Chanderkant Chaudhary


Department of Plant Molecular Biology, University of Delhi South Campus

Paramjit Khurana

    



The flag leaf and spike are the prime organs in wheat (Triticum aestivum L.) which contribute majorly for spike photosynthesis and eventually aid in grain filling. In this study we have tried to elucidate the effect of abiotic stress on the grain filling and spike photosynthesis. In order to unravel the role of flag leaf, awn, and spike in wheat grain filling and spike photosynthesis, 1000-kernel weight were calculated after removing flag leaves, awns, and by shading the spike in four wheat genotypes (PBW343, C306, K7903, HD2329) for two seasons (2014-2015, 2015-2016).
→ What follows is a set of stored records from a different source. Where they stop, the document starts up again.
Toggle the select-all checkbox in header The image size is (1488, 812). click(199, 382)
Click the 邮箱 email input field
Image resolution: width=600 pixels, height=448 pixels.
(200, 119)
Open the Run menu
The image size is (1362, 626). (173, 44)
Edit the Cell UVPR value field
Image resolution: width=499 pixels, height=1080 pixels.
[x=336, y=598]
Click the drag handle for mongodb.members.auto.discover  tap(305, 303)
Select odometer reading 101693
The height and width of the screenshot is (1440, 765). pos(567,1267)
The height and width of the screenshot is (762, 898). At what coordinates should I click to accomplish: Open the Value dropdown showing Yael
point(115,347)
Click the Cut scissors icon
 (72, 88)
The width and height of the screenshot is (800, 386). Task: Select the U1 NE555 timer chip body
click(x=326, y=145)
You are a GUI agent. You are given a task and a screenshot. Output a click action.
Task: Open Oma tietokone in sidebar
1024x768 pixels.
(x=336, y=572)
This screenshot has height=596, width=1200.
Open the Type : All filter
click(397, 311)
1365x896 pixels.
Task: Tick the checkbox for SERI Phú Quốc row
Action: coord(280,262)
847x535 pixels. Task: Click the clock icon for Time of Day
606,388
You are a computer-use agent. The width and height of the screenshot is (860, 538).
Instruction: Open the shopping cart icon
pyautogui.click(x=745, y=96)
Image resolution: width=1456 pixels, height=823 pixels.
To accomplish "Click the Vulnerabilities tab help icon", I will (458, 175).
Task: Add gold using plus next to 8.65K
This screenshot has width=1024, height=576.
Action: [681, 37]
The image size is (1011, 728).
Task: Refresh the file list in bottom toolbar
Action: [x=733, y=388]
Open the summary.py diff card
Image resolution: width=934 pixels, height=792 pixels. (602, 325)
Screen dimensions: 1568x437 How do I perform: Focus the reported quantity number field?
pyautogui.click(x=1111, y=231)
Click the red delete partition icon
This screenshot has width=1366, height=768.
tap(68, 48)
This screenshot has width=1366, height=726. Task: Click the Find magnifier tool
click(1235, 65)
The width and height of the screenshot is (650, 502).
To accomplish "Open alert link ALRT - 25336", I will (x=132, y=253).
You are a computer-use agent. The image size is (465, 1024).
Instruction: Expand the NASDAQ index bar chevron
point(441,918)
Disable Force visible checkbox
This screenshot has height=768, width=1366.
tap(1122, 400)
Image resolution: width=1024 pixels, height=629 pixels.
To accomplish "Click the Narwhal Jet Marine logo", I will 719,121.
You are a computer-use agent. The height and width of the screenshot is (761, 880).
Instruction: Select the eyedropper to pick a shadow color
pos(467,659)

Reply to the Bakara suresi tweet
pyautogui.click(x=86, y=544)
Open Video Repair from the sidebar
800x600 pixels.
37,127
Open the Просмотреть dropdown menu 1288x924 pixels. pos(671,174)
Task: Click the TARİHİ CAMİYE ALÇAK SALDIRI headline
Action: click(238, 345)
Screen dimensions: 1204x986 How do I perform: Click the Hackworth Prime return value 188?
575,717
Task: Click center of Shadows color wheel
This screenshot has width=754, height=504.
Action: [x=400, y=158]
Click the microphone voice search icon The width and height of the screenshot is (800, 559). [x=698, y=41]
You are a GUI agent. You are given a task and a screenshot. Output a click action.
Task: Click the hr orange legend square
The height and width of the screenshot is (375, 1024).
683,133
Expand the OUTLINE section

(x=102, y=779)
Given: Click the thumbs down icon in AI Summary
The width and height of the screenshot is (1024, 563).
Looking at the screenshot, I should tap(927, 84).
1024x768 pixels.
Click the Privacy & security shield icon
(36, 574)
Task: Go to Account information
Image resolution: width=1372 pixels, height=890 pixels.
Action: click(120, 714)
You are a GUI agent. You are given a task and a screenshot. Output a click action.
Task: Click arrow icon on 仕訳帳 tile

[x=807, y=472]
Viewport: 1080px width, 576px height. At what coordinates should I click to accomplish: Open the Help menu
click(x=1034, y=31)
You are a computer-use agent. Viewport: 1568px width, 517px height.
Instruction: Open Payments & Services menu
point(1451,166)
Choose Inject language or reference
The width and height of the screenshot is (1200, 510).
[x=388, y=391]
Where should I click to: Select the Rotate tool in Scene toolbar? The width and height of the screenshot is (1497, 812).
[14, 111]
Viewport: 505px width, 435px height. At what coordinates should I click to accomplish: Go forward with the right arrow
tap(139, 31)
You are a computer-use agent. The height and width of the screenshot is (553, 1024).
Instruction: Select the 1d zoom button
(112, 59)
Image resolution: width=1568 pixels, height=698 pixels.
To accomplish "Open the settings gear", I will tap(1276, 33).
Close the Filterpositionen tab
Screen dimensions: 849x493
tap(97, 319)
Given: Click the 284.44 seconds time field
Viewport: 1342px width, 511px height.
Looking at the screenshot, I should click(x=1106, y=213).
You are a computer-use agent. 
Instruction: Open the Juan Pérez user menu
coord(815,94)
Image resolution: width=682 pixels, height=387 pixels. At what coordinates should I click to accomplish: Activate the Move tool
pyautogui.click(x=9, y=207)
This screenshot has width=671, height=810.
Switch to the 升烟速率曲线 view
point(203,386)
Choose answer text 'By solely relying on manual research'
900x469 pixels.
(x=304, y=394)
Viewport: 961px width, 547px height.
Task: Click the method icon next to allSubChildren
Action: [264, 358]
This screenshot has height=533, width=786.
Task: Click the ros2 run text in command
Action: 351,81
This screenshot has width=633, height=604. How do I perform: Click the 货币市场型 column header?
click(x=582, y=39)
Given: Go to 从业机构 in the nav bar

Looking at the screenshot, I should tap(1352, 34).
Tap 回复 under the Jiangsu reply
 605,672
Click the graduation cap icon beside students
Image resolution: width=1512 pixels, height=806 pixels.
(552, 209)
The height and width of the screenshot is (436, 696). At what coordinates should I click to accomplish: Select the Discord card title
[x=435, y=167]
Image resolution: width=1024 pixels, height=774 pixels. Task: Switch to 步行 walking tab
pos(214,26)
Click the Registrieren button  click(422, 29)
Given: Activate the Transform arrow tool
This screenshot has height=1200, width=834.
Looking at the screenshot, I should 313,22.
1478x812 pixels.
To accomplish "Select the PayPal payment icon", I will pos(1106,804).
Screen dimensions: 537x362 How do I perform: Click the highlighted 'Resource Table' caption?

A significant decrease in the grain filling was observed for all the genotypes. These results indicate the role of these organs in spike photosynthesis. The role of the awn tissue was investigated in PBW343 for its role in spike photosynthesis during heat stress. Deep transcriptome sequencing of the awn tissue (PBW343) was performed and it revealed 147573 unigenes. Out of these, 394 genes were differentially expressed genes (DEGs). These DEGs constitutes 201 upregulated and 193 downregulated genes. Genes involved in photosynthesis (Ribulose bisphosphate carboxylase/oxygenase activase B, NADH dehydrogenase, Fe-S protein2), membrane integrity (ATP-dependent zinc metalloprotease FTSH6), and ion channel transporters (two-pore potassium channel3) were prominently expressed. Gene Ontology (GO) enrichment analysis represents PSII associated light-harvesting complex II catabolism, chloroplast organization, photosynthesis light harvesting in photosystemI, ethylene biosynthesis, regulation of oxidoreductase activity, stomatal closure, chlorophyll biosynthesis categories, which are highly overrepresented under heat stress conditions. Therefore, utilizing the awn transcriptome information, Rubisco activase (RCA) gene was chosen for overexpression studies in wheat and rice with the aim to enhance the photosynthetic efficiency of the spike tissue leading to higher grain filling.